*** DATA
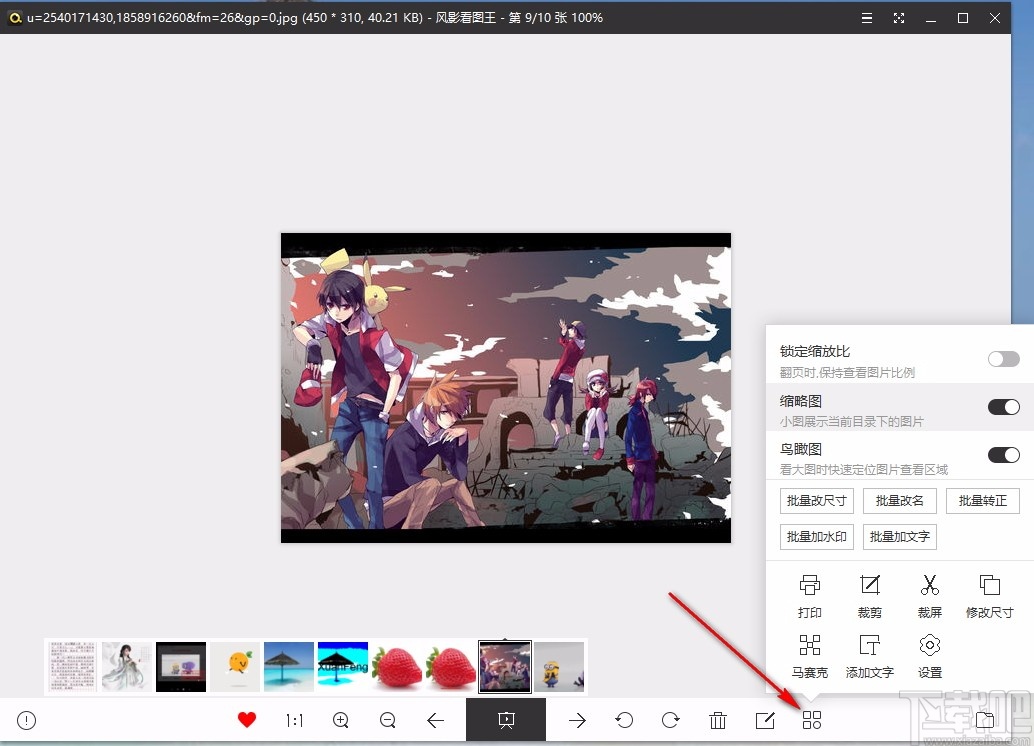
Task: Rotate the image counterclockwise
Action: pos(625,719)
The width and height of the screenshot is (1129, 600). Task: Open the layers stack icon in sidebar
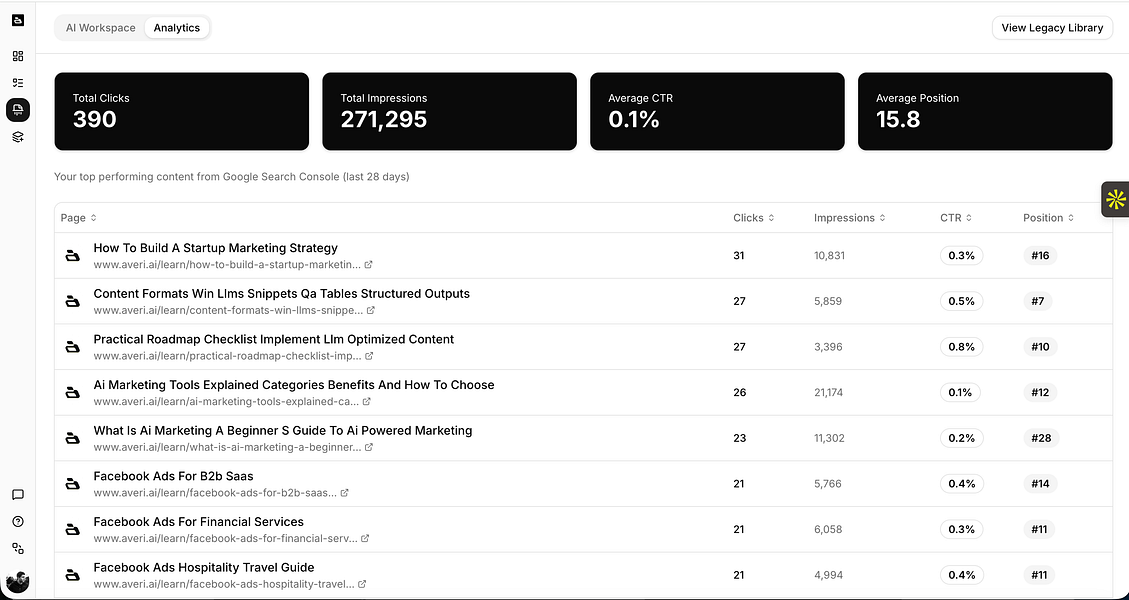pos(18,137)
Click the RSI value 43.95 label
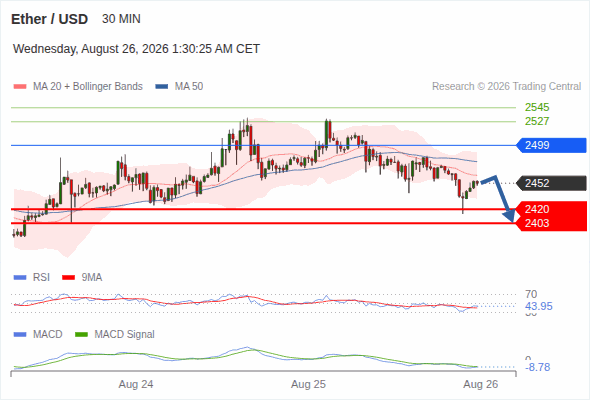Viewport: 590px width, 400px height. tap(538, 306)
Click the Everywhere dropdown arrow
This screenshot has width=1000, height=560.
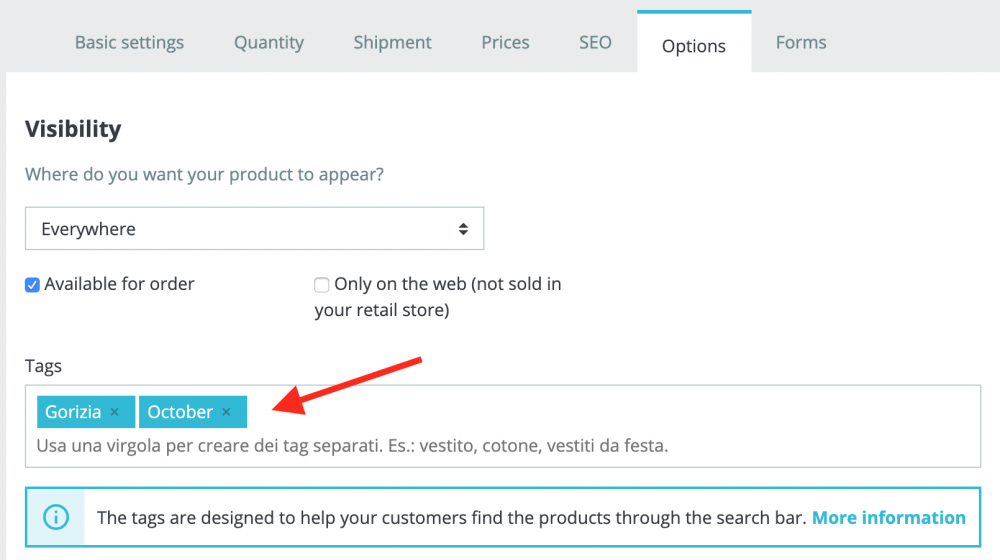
******
• TASK PROMPT
Please transcribe, word for word, every line from the one containing "Click the Everywhere dropdown arrow" through the last line of the records, both included, and leave the pictures out.

• ANSWER TO THIS TASK
Click the Everywhere dropdown arrow
This screenshot has width=1000, height=560.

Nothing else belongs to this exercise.